Items from a dataset:
########################################
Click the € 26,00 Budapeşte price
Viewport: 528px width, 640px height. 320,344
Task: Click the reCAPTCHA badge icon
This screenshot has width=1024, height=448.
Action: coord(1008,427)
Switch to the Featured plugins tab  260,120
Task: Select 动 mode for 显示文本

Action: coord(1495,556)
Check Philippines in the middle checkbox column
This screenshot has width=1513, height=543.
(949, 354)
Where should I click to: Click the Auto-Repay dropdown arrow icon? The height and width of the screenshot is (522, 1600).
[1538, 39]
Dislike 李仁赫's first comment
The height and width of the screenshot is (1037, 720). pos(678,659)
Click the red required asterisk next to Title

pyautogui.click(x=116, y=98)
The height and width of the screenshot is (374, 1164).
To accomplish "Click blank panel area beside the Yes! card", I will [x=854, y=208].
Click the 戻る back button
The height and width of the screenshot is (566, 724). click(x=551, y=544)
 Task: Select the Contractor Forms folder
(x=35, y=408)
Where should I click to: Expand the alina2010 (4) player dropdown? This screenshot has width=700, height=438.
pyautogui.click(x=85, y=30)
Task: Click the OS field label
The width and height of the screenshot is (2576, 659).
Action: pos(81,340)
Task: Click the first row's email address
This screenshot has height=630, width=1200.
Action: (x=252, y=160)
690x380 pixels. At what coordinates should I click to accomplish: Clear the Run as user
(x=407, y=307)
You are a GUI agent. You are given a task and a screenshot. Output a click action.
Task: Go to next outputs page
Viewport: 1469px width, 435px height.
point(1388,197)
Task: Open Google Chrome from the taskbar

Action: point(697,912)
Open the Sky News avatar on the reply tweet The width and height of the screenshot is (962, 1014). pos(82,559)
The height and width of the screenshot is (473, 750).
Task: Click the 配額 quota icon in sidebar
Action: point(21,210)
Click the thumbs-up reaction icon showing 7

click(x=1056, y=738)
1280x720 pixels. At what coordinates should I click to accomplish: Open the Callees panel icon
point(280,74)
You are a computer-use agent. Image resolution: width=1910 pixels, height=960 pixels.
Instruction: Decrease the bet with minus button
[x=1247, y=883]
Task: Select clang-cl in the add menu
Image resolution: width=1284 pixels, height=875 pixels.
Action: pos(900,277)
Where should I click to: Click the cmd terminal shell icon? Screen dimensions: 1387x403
########################################
Reproduce exactly the line that contains "You are a computer-use" together with each line after it to the end of the entries; include no other lines.

Problem solution:
You are a computer-use agent. Image resolution: width=1910 pixels, height=960 pixels.
Instruction: Decrease the bet with minus button
[x=1247, y=883]
Task: Select clang-cl in the add menu
Image resolution: width=1284 pixels, height=875 pixels.
Action: pos(900,277)
Where should I click to: Click the cmd terminal shell icon? Screen dimensions: 1387x403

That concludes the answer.